Virtual Richard M. Stallman for Arch Linux

Primary LanguagePythonBSD 3-Clause "New" or "Revised" LicenseBSD-3-Clause

vrms for ArchLinux

Enumerates non-free packages (that is to say, under licenses not considered by OSI, FSF, and/or the DFSG to be Free Software) installed on an ArchLinux system. See vrms_arch/license_finder.py for the license categorization.

Copyright (C) 2013 Andrew Clunis <andrew@orospakr.ca>.

Released under the New 3-Clause BSD license (trololo!). See COPYING.

A reimplementation of the original vrms program from Debian for Arch's Pacman and ALPM.

Usage

List non-free packages (and count currently ambiguous/uncheckable packages, see Caveats)

vrms

Check all packages in locally synced package repositories (does not and can not include the AUR), not just locally installed packages:

vrms -g

Building

Build a package out of local checkout of this source code on Arch:

makepkg --noextract

This works because I include a src symlink that points to .., which fools makepkg into using the local checkout as the source.

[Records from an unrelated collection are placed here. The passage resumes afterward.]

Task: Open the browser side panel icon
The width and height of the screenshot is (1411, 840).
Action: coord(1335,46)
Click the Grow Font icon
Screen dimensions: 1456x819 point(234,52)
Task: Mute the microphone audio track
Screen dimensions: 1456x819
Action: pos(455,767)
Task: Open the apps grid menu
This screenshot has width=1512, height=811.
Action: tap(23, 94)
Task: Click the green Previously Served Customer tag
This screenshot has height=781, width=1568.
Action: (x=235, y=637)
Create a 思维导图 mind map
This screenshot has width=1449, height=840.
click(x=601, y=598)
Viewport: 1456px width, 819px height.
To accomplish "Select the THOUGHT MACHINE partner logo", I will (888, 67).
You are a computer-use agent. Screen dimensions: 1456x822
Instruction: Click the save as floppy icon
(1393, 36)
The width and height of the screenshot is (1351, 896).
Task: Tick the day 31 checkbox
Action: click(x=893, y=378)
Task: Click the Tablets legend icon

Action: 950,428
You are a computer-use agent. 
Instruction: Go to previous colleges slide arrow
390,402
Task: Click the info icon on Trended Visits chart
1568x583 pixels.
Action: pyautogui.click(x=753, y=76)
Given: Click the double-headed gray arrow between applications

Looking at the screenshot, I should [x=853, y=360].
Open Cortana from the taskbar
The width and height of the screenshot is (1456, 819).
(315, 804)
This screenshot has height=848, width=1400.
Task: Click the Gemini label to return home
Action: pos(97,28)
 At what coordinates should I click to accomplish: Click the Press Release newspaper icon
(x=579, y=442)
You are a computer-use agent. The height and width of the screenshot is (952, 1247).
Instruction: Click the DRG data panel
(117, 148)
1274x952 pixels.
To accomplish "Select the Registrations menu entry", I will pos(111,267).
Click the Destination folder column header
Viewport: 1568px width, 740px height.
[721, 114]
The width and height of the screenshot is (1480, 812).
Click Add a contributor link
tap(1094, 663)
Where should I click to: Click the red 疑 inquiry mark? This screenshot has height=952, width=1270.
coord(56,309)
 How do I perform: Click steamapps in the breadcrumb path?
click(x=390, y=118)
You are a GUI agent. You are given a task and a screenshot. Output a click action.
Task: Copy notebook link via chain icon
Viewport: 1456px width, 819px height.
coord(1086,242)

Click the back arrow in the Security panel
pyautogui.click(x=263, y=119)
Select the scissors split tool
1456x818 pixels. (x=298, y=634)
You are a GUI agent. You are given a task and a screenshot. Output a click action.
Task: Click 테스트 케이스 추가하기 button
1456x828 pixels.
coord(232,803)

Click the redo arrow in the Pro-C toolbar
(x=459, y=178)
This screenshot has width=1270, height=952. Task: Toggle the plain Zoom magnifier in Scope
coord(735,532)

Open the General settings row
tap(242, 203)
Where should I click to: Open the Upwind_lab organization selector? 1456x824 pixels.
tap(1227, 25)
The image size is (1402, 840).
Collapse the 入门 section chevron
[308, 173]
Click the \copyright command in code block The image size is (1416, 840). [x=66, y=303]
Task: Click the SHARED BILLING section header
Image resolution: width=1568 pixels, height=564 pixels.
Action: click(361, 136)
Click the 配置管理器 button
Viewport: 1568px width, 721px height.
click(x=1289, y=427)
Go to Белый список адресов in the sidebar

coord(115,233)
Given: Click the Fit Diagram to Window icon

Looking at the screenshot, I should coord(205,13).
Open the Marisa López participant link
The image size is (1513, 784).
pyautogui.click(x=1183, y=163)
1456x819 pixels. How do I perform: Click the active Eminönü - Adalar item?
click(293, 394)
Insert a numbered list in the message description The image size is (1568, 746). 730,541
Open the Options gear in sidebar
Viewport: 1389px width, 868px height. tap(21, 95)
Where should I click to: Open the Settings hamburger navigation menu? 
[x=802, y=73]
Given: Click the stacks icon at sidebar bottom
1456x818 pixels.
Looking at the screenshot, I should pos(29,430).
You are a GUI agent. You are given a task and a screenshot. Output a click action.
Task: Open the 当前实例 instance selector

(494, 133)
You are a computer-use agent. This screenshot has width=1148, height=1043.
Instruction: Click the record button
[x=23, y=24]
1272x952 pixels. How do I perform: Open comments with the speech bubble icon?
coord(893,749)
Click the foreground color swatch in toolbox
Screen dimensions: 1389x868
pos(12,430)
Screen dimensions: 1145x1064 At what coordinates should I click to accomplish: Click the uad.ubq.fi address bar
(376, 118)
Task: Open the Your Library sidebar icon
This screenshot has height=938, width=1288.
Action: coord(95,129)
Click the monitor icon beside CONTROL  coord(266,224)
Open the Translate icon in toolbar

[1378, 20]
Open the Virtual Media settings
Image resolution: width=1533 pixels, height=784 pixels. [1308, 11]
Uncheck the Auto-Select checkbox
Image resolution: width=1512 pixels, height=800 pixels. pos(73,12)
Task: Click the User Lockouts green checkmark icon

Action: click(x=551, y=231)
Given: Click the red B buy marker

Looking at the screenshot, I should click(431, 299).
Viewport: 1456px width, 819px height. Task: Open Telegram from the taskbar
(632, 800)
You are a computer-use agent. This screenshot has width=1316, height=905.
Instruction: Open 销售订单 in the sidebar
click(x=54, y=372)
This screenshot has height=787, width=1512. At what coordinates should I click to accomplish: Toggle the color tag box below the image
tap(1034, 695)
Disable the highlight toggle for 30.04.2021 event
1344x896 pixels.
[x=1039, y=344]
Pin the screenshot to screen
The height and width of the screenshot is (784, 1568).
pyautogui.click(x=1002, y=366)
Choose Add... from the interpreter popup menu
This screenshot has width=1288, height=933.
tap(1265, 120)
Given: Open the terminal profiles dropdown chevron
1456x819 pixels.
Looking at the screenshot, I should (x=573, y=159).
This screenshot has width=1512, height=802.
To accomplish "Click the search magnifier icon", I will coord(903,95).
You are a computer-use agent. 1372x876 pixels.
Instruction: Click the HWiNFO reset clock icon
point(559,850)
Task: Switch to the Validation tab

The same PKGBUILD, without --noextract and the src symlink, will fetch whatever's on the stable branch of the GitHub repo.

Caveats

A great deal of packages in Arch, both free and non-free, use custom as the license field value. As per the Arch Packaging Standards, this indicates that the package does not use an exact copy of one of the licenses included in the core licenses package, which provides well-known free licenses at /usr/share/licenses/common. However, the Packaging Standards go on to say that the license field can be disambiguated in the form of custom: ZLIB or custom: PUEL. Sadly, there are 722 packages in the ArchLinux pacman repositories (Core, Community, Extra, and Multilib) that specify only custom. Many packages also carelessly use variant naming of well-known licenses (GPL-2, GPLv2, etc.) in spite of the Packaging Standards, causing further confusion.

Many commonly used Free Software licenses aren't included in the common licenses packages because they require editing to be applied to a given project, such as the BSD and MIT licenses.

The same problems extend to the AUR.